Finally, another project planned for 2012 to 2016 aims to develop clean marine energy as a means of reconstructing the Tōhoku region, which was battered by the March 2011 disaster. This system uses a ship’s rudder and control system in reverse, harnessing wave power for electrical generation by driving a generator as the rudder’s direction is changed. This will be built and assembled in local shipyards in Tōhoku, and power generation and consumption will also be local, thus promoting regional advancement.

Technology for Future Growth

In Japan, decreasing the cost of marine energy is especially important. The cost of power transmission in general, and in particular that using submarine cabling, is extremely high. However, with the exception of certain parts of the northern island of Hokkaidō and the Tōhoku region of northern Honshū, near-shore installations actually offer lower transmission costs and have less environmental impact than wind turbines constructed in mountainous areas. Moreover, going offshore makes it possible to minimize problems associated with transportation of large turbines, such as road-related obstacles, allowing for large-scale installation at further reduced cost.

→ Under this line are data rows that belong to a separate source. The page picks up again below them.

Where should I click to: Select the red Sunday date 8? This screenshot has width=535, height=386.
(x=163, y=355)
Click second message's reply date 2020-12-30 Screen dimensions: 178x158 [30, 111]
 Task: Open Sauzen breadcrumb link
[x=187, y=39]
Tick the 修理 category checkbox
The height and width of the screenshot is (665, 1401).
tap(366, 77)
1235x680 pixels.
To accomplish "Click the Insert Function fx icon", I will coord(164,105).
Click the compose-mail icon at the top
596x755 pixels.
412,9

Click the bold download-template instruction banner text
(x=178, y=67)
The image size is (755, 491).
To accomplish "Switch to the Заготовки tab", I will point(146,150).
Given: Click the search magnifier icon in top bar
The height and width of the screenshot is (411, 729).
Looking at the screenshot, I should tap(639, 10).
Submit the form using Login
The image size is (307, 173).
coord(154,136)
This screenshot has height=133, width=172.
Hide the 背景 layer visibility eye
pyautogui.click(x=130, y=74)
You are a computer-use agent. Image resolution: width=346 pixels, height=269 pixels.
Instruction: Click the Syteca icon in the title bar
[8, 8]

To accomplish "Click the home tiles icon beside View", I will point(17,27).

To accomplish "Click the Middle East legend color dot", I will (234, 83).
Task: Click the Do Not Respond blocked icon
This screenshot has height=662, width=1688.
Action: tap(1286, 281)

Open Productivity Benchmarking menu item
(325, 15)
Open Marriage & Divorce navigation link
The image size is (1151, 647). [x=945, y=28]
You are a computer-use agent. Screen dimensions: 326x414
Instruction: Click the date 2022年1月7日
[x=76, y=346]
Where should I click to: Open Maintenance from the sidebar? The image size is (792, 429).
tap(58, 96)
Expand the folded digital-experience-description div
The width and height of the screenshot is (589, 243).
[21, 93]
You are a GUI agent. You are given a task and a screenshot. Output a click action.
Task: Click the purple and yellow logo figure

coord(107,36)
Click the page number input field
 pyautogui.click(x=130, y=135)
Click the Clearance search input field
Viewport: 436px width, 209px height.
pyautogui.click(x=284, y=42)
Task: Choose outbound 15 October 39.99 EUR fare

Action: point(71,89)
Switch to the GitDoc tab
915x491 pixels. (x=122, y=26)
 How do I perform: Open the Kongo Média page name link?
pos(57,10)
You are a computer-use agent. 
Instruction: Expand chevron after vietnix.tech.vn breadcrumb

Upscaling of near-coastal wind farms should begin immediately, and we must waste no time in solving the potential technological problems associated with development of the offshore installations that are needed to make Japan an internationally competitive player in marine renewables. It cannot be emphasized enough that cost reduction of floating power generators is essential. This requires integrated development of construction platforms and methodologies. Combining tidal and wave power generation capacities into a single platform presents a great potential cost reduction. Finally, Japan must develop a comprehensive plan to optimize marine energy production, addressing issues in areas including energy storage and fisheries facilities.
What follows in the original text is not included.